→ Excerpted passage
Predict Zillow home prices ranges in Austin, TX using XGBoost
In this post I will break down a few strategies I used in my SLICED competitive submission and provide commentary on what I would have done beyond 2 hours.
In season 1 episode 11 of SLICED, a Kaggle hosted competitive data science streaming show, contestants were given the task of predicting Zillow home price ranges.
I competing alongside the contestants in the 2-hour window and actually did pretty good. The final private leaderboard had me at 2nd place out of 23 contestants. It's amazing to see an active and engaged data science community. Excited to have the opportunity to compete!
import pandas as pd
import seaborn as sns
import numpy as np
from sklearn.model_selection import KFold, RandomizedSearchCV
import xgboost as xgb
from tqdm.notebook import tqdm
from sklearn.metrics import log_loss
import matplotlib.pyplot as plt
pal = sns.color_palette()

→ Exercise set
[A] Answer these from the Zillow price post:
(i) Which season and episode of SLICED posed the Zillow home price task?
(ii) Where did the author finish on the final private leaderboard, and out of how many contestants?
(iii) How long was the competition window?
[B] In the code of the Zillow price post, list every alias introduced with "as" in an import statement, together with the module it stands for.
The saved material that follows is not required.

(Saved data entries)

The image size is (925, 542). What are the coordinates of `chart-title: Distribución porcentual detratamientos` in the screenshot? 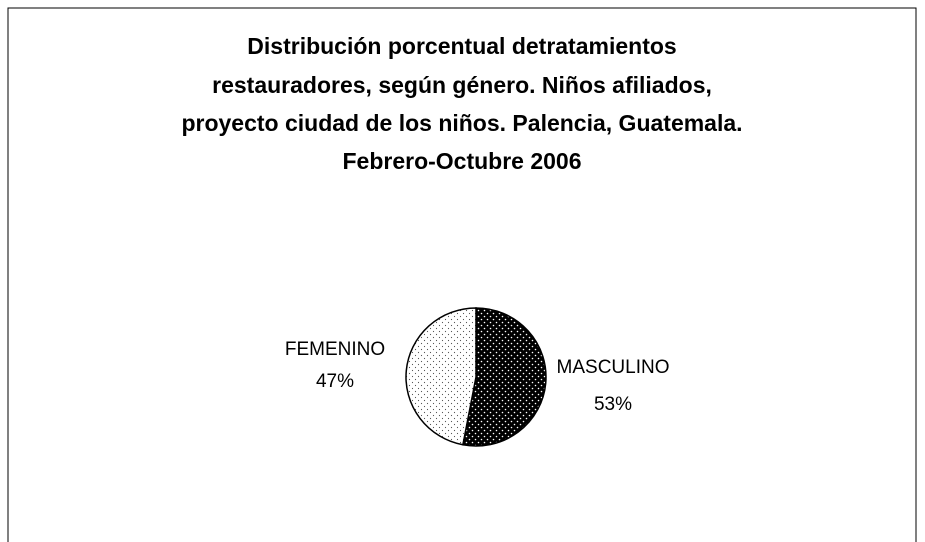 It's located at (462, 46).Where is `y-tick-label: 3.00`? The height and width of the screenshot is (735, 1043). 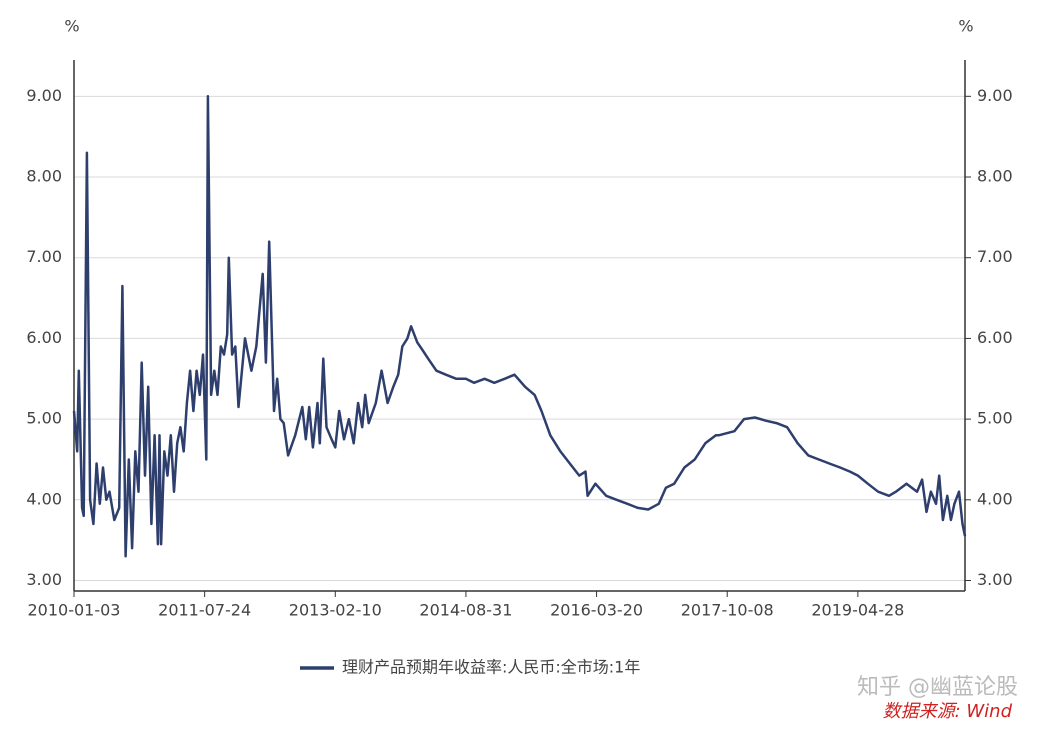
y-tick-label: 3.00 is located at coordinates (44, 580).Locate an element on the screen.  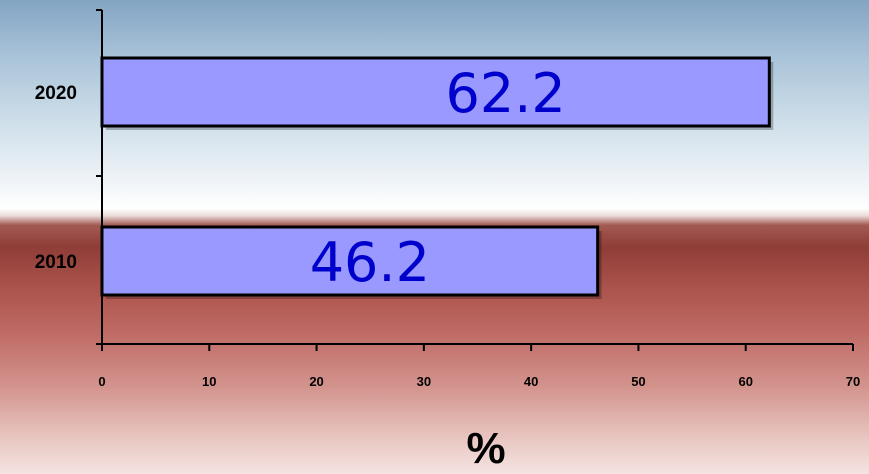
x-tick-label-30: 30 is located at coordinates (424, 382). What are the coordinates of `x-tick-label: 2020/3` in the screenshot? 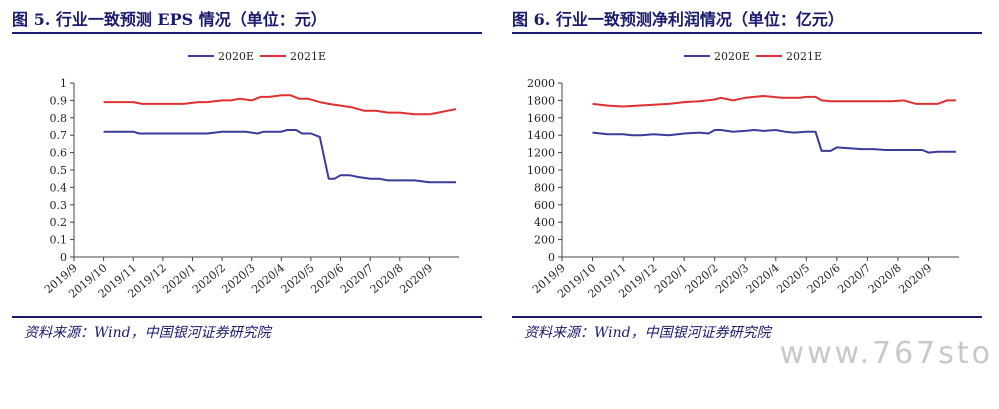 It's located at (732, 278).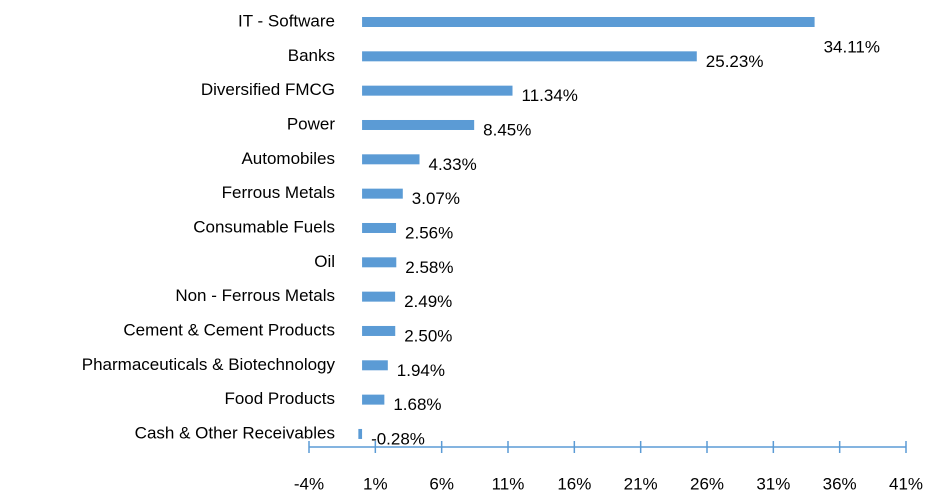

→ Answers by item
[A]
(i) Season 1, episode 11.
(ii) 2nd place out of 23 contestants.
(iii) 2 hours.

[B] pd (pandas), sns (seaborn), np (numpy), xgb (xgboost), plt (matplotlib.pyplot)